One must remember that India has dense forests in the North East, West Bengal and the Jammu and Kashmir region sharing highly volatile international boundaries from the perspective of the security of the nation. Unless these areas are properly and regularly monitored and placed under highest level of surveillance, the forest and wildlife conservation attempts as well as regional security can be seriously compromised. With poor clothing, shoes, no proper head guard, archaic communication tools and over used vehicles, prehistoric arms and ammunitions, we are pushing these helpless and vastly unarmed forest guards towards an uncertain future and jeopardizing their personal security.
Even if we take off the insurgency factor from the equation, the normal duties of protecting forests and wildlife cannot be done with the lack of any basic facilities and infrastructure. The Indian forest guards should be applauded for the excellent job they have been doing for decades with least minimal protection and facilities made available to them. How many large mammals in India have died in the past due to use of tranquilizer overdose as the guards are not well trained in handling such delicate issues?

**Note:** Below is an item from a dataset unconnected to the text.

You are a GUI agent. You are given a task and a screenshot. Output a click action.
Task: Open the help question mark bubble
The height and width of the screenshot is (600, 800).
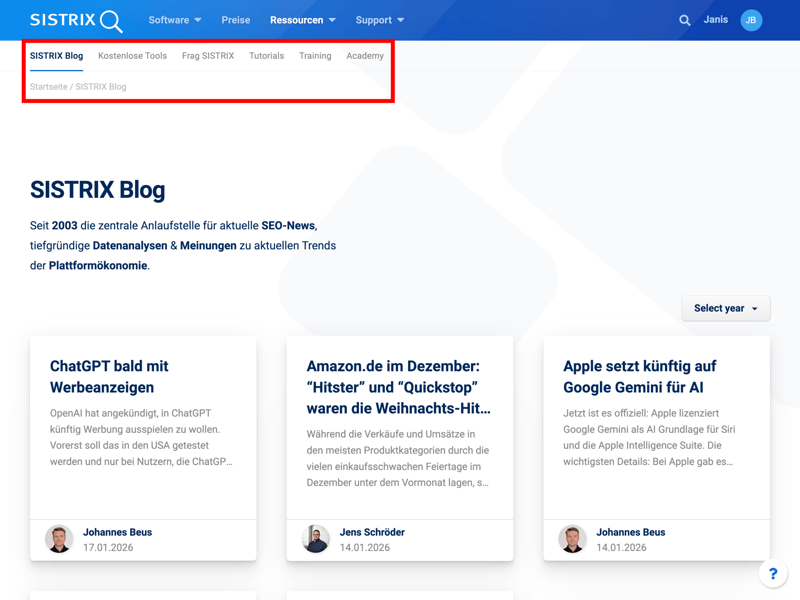(772, 573)
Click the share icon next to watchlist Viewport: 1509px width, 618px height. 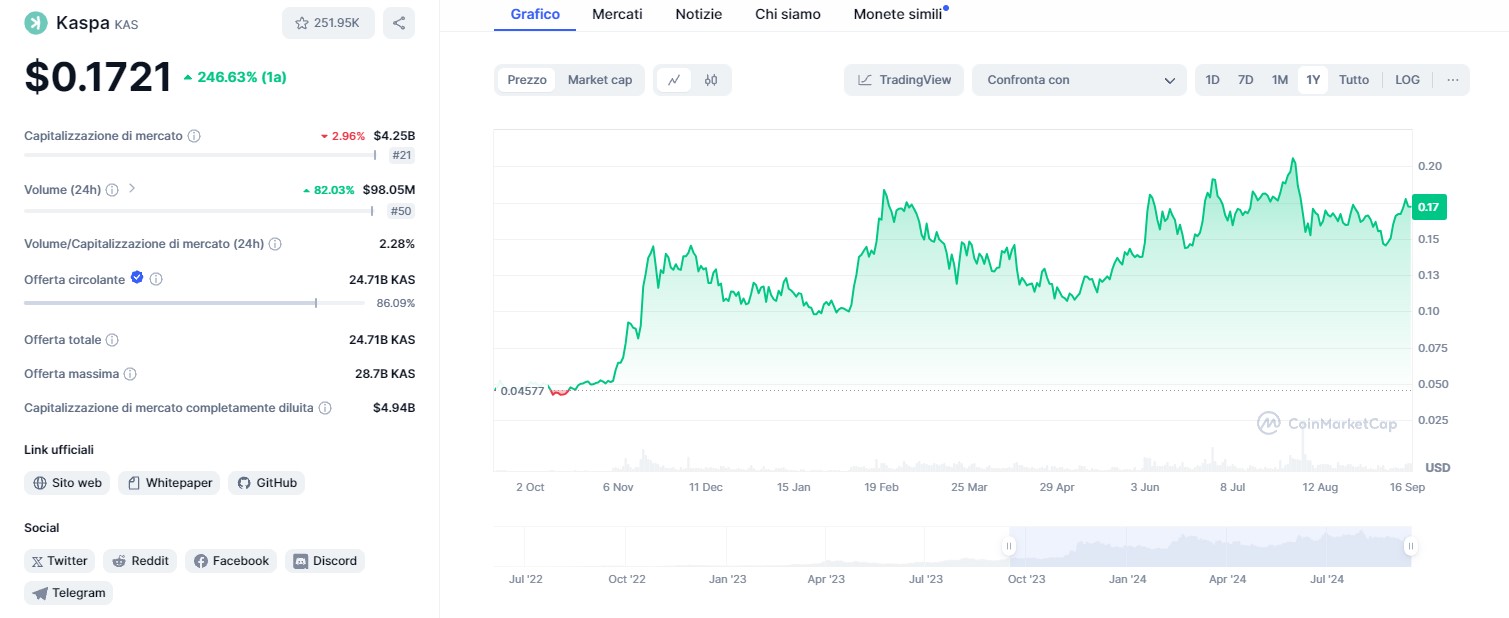coord(399,23)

How many precious lives of forest guards were lost due to wildlife and insurgent attacks while on duty with vehicles that will not move, communication kits that do not work and archaic battle guns that will not fire and jam? We have no answers.
Several encroachers as well as criminals involved in crimes against wildlife and stealing forest products have been let off in the past due to lack of appropriate legal knowledge of forest guards and foresters alike. Lack of training and knowledge in modern forestry is one of the prime factor that handicaps forest departments across the nation.
The increasing incidences of human-wildlife conflicts reported across the nation could not be effectively addressed with such poorly trained and ill equipped ground force. If the conditions of forest guards were any better, the task of security forces operating in the insurgent impacted forest belts could have been much more efficient.
The conditions of the forest guards need to be reviewed seriously by the government and immediate measures have to be taken. The forest guards need to be properly educated with means of modern forestry and conservation practices, modern satellite based communication and surveillance methods, personal safety, basic medical care and in forestry and wildlife related legal matters.
Although some training programs are being run by the respective departments, they are not sufficient and well adopted to the modern day needs of forest and wildlife conservation. If India wishes to be a formidable global force, the forest guards need to be trained and developed into a highly disciplined, better paid, well trained and properly armed paramilitary force to work in the ground to protect India’s vast forest resources and wildlife.
To curb militancy and insurgency, forest guards must be well linked to the security forces providing them with quality intelligence feedback. They can be certainly transformed into another layer of security for the nation and for protecting her valuable natural resources. This will also help in reducing poaching, trafficking and stealing of precious forest products over time, and help in curbing levels of corruption in some sections of the forest guards effectively.
(The author is a Canada and India based freelance journalist specializing in global geo-political, strategic and foreign policy issues, science & technology and environment & conservation related themes.)